- Description of the task:
Copy out the lines from the one containing "Locate an element on the screen. The" through the end of the records, keeping every word as it appears. Omit the pictures.

- Given data:
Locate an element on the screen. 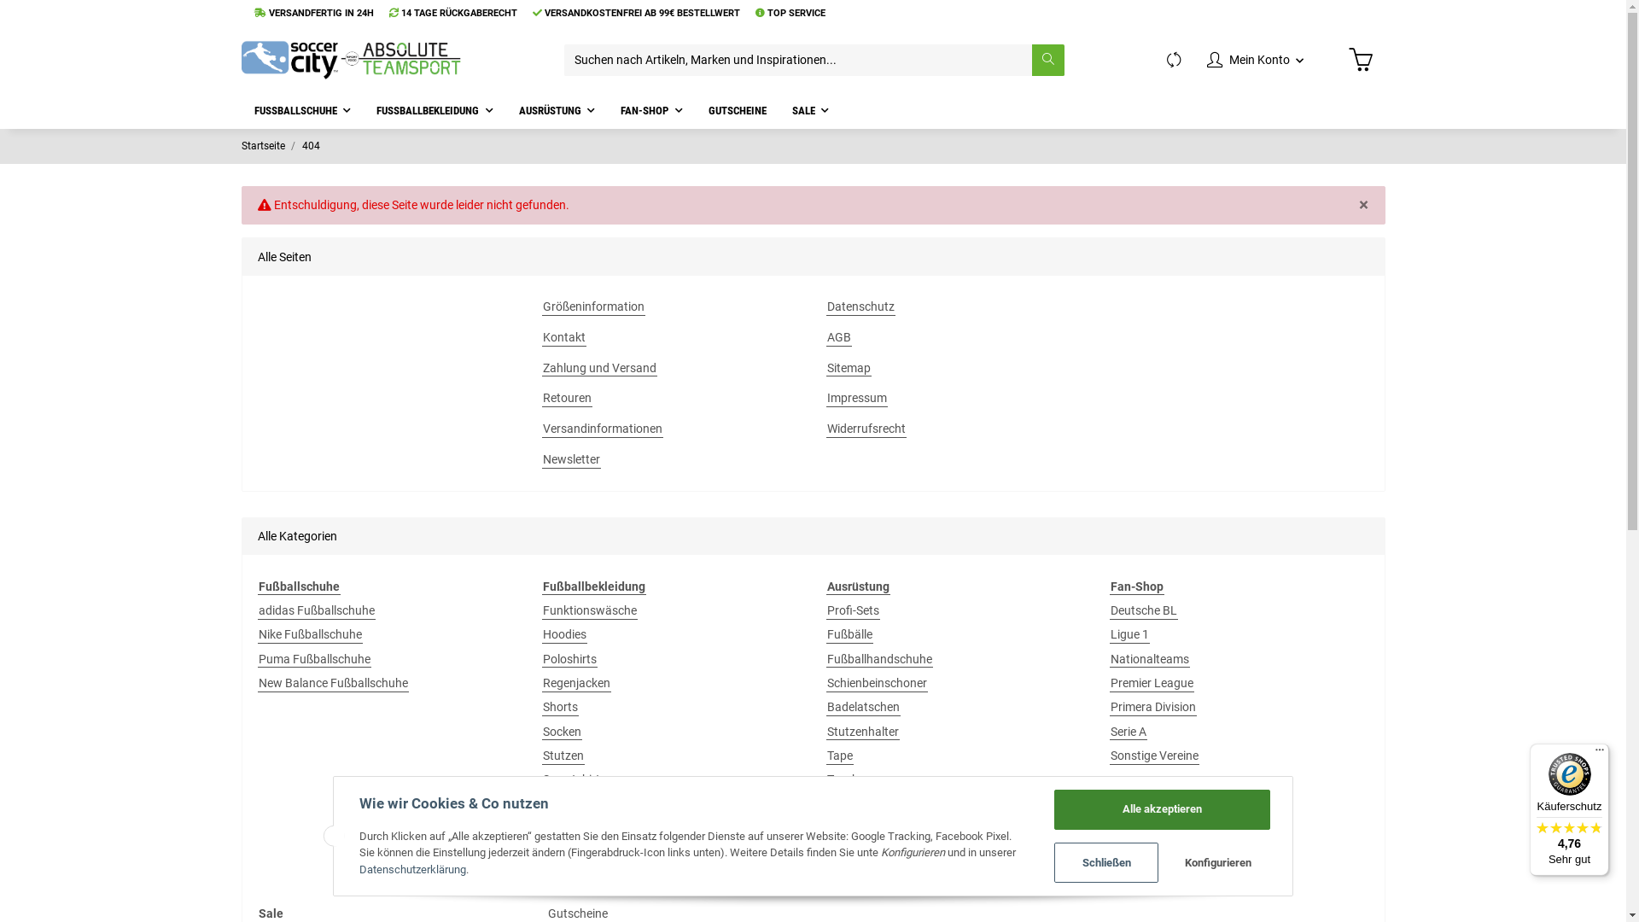  'Tape' is located at coordinates (839, 755).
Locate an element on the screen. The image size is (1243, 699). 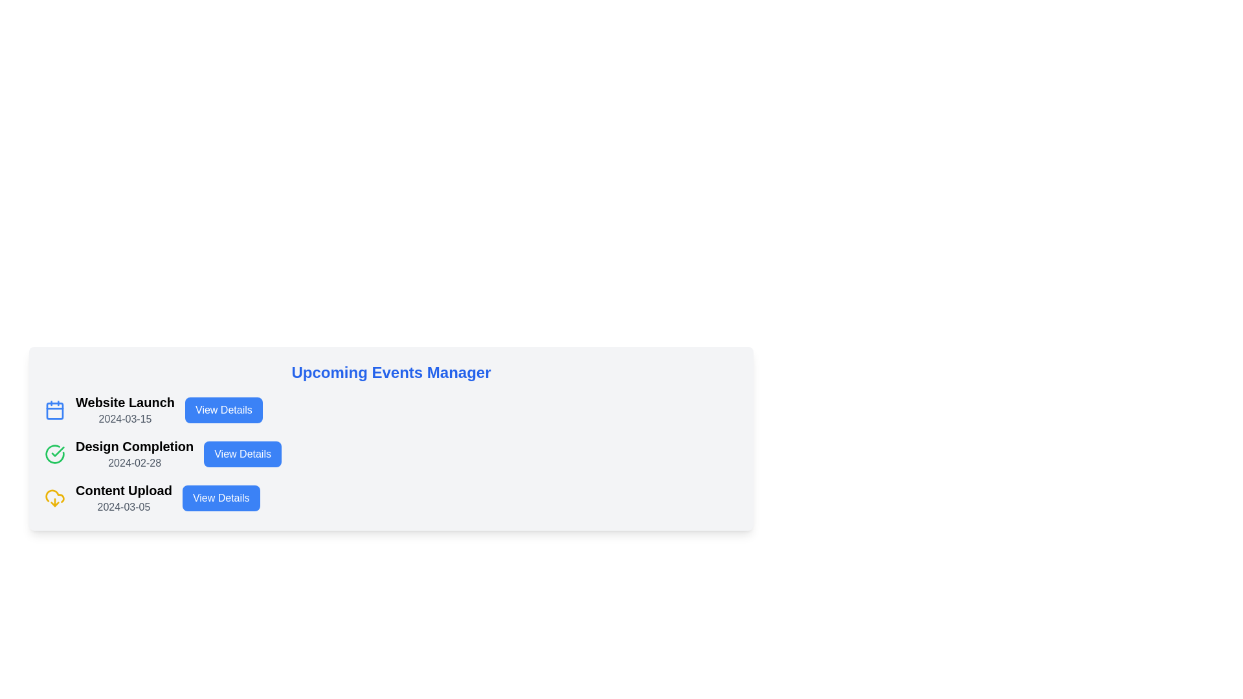
the Static text header displaying 'Upcoming Events Manager' in blue, bold font, located at the top of the event details section is located at coordinates (390, 372).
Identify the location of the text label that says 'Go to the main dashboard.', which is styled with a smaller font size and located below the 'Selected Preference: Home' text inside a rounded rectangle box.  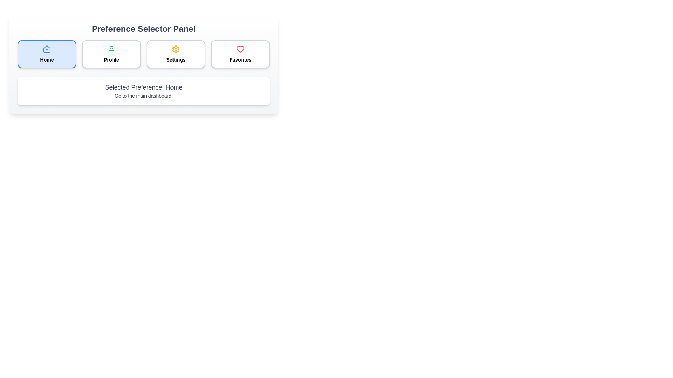
(143, 96).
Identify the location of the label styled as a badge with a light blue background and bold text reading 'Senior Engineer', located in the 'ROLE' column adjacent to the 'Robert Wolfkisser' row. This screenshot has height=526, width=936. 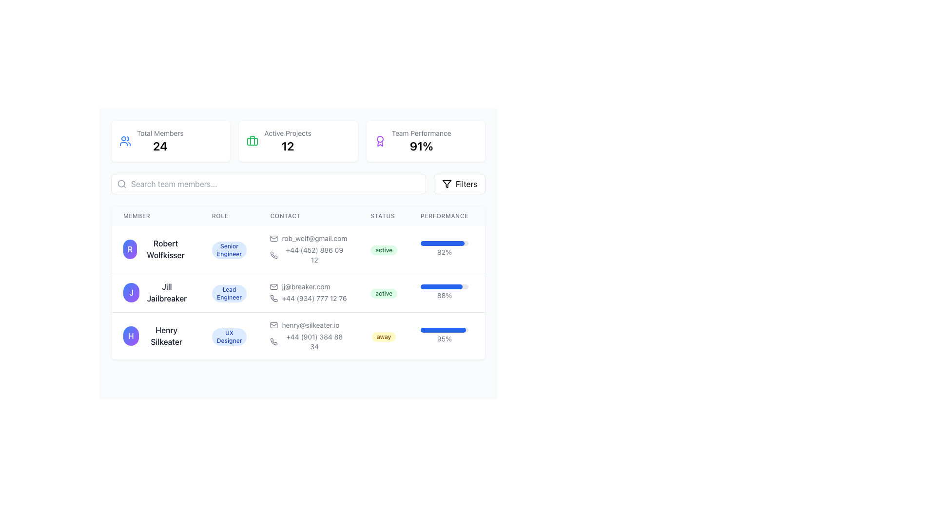
(229, 249).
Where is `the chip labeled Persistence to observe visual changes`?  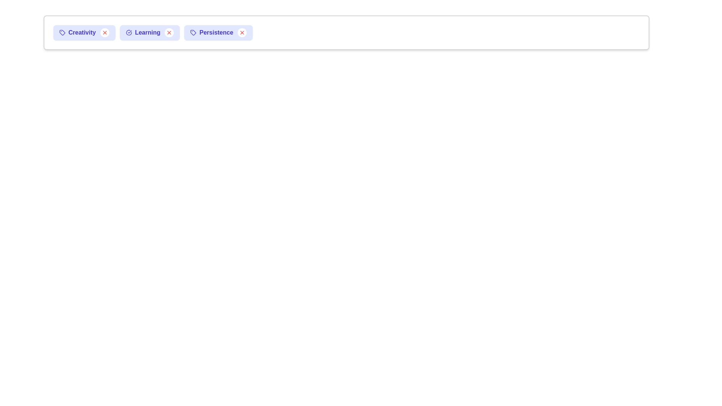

- Correct answer:
Locate an element on the screen. The image size is (1243, 699). 
the Static text header displaying 'Upcoming Events Manager' in blue, bold font, located at the top of the event details section is located at coordinates (390, 372).
Identify the location of the text label that says 'Go to the main dashboard.', which is styled with a smaller font size and located below the 'Selected Preference: Home' text inside a rounded rectangle box.  
(143, 96).
Identify the location of the label styled as a badge with a light blue background and bold text reading 'Senior Engineer', located in the 'ROLE' column adjacent to the 'Robert Wolfkisser' row. This screenshot has height=526, width=936. 
(229, 249).
Where is `the chip labeled Persistence to observe visual changes`?  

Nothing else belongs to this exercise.